The Securities Industry and Financial Markets Association (SIFMA) forecasts that government securities issuance will rise in the fourth quarter.

In a survey released Friday forecasts that total net Treasury bill, note and bond issuance to be US$249.5 billion in the fourth quarter, up by approximately 7.5% from the net US$232.0 billion issued in the third quarter. It also expects the US Treasury to issue US$42.0 billion of Treasury Inflation-Protected Securities (TIPS) in the fourth quarter, which would be flat from the third quarter.

Participants in SIFMA’s forecast survey (comprised of trading strategists and research analysts who specialize in the U.S. government and agency securities markets) expect a median US$236.5 billion of Treasury coupon securities for the fourth quarter, 11.4% higher than the third quarter’s net issuance of US$212.4 billion.

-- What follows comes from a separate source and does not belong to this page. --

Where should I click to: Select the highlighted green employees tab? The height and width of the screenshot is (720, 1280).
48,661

Gross coupon issuance is expected to total approximately US$535 billion, down 1.7% from the US$544.0 billion issued in the third quarter.

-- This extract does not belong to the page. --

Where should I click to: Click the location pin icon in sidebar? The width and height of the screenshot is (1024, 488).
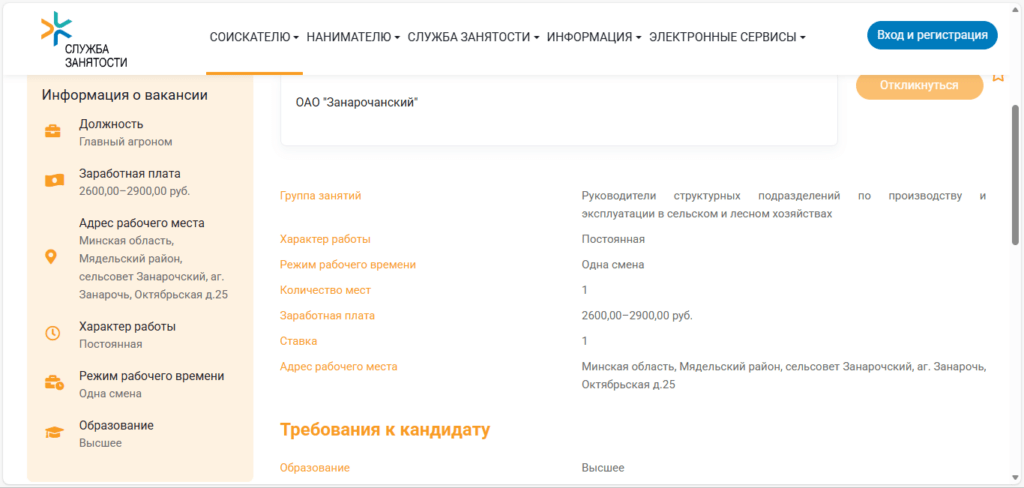tap(53, 258)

The survey also forecasts total gross coupon issuance by the four largest Federal agencies to increase to US$210.5 billion in the fourth quarter, which would represent a 17.9% increase from the third quarter, led by the Federal Home Loan Bank.
Benchmark two-year Treasury yields are forecast to increase to 0.29% in the first quarter of 2013, and five-year yields are expected to increase gradually to finish the quarter at 0.83%, with 10-year rates to rise to 1.83% at the end of March 2013, and the 30-year yields at 2.9%.

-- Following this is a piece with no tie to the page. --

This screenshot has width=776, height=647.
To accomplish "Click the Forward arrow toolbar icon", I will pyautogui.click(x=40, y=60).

The survey also asked participants about risks to their forecasts. It says that the main risks on the upside are: better than expected economic data, improvement of the situation in Europe, and avoidance of the fiscal cliff. The survey respondents also expect that a victory by Republican challenger Mitt Romney in the presidential race, and a Republican-controlled Congress would cause the rates to increase.

The main risks noted on the downside are: worsening of the U.S. economy, escalation of the European crisis, realization of fears around the fiscal cliff, and greater than anticipated Fed purchases.